Leïla Slimani, Chair of the International Booker Prize 2023 judges, highlights the importance of bringing the list to readers. She believes “what is extraordinary about literature is that when a novel is successful, it works with anyone, anywhere.” She says she’s “very happy to offer this list to readers – a list of remarkable variety, where they will find poetry, fantasy, eroticism and metaphysics.” Like always, the books, authors and translators the prize celebrates offer readers a window onto the world from global viewpoints and the opportunity to experience the lives of people from different cultures.


So too, Fiammetta Rocco, Administrator of the International Booker Prize, speaks of the trends in translated fiction. She adds that interestingly “just under half the translated fiction sold in Britain is bought by people under 35.” She holds this as “part of a far wider cultural trend in which more and more films, TV series and music originating in languages other than English have become part of the global mainstream.” This shows a positive and promising future for translated books.


Boulder by Eva Baltasar, (Catalan) translated by Julia Sanches


Boulder is both the title of this book and the nickname given to the central character (and narrator), encapsulating the solitude that seemingly defines the female protagonist. However, while working on a merchant ship, Boulder meets Samsa and they fall instantly in lust. Tension arises between the couple following a move to Reykjavík where Samsa is eager to establish a life and family by having a baby, yet Boulder is less keen but still unable to say no. Boulder is therefore confronted with the decision of choosing love or freedom.


Through the characters of Boulder and Samsa, Baltasar depicts a modern love story that “slices open the dilemmas of exchanging independence for intimacy.” Boulder presents queer love, desire and sexuality through the narrator’s unique voice and the contradictions and limitations of motherhood. As Baltasar put it “loneliness can be hard, but it also frees you up.”

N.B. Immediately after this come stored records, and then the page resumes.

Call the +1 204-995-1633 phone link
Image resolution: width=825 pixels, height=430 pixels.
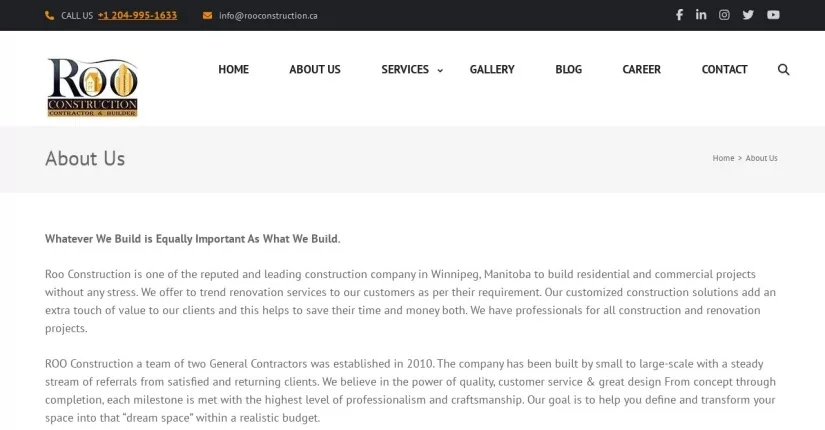[137, 16]
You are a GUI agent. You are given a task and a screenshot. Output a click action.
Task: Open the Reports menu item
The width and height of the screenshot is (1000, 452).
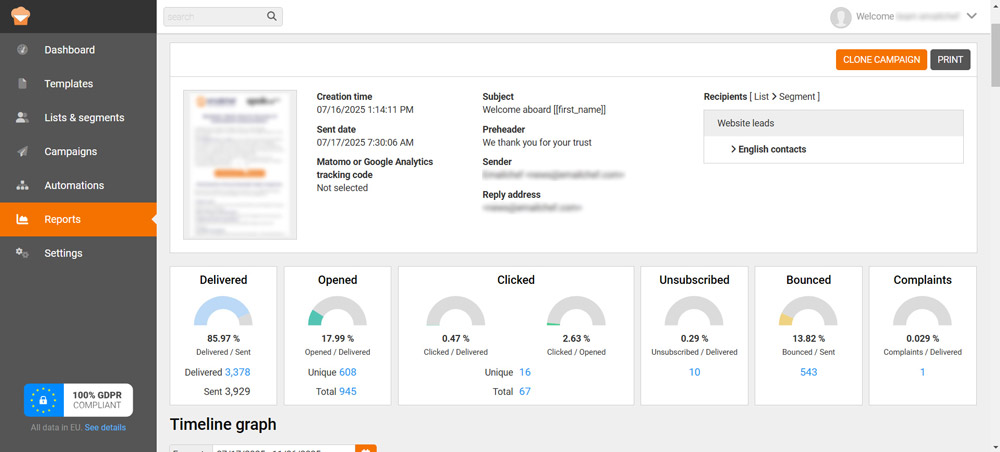point(62,220)
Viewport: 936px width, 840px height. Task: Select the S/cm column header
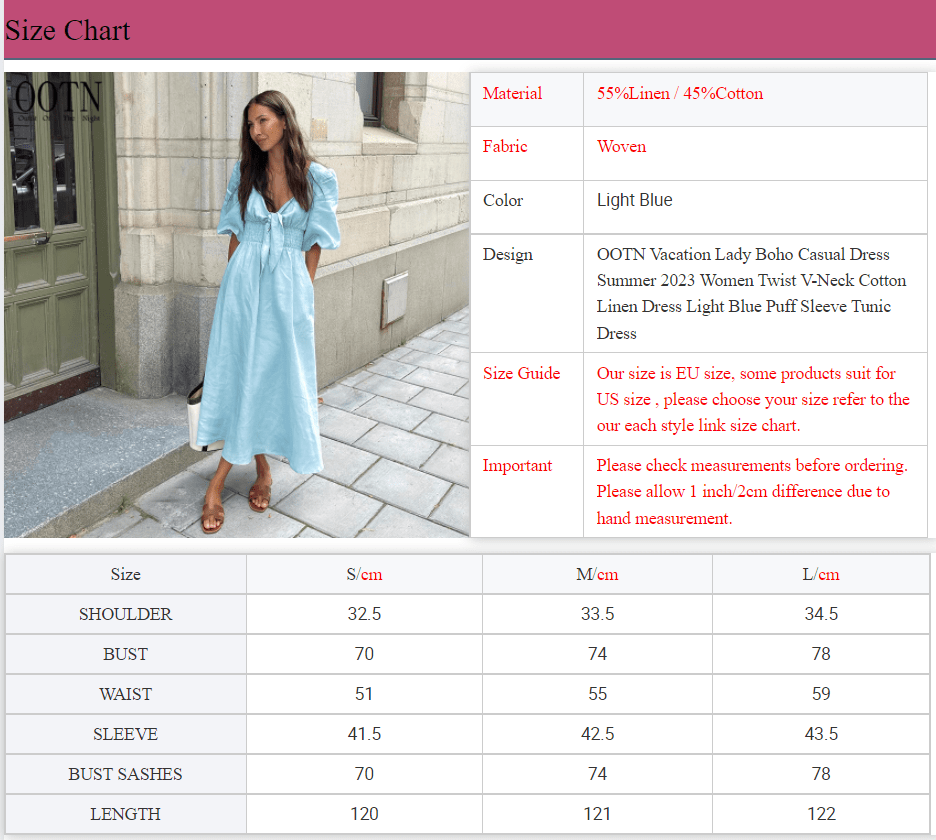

Time Shelter by Georgi Gospodinov, (Bulgarian) translated by Angela Rodel


Time Shelter tells the story of Gaustine who opens a “clinic for the past” in which different decades are recreated on each floor in minute detail with the aim of treating Alzheimer’s sufferers. However, as the clinic grows in popularity, those in good health increasingly seek out the clinic in order to escape the horrors of the present day and find comfort in the past. Yet the dangers of dwelling in the past become apparent when the idea is hijacked by politicians across Europe and soon “referendums on the past” are held to decide what particular past a country’s future will look like.


“The idea of going from the clinics of the past, which deal with patients’/residents’ private pasts, to European referendums on the past was the basic framework for the plot from the outset” says Gospodinov. Written between the Brexit referendum and the Russian invasion of Ukraine, this book reveals the possible “weaponisation of nostalgia” that is in fact taken advantage of in present day. It is in this way that Gospodinov is able to shock the reader as they come to recognise that the funny and absurd future in this novel is in fact rather frighteningly close to home.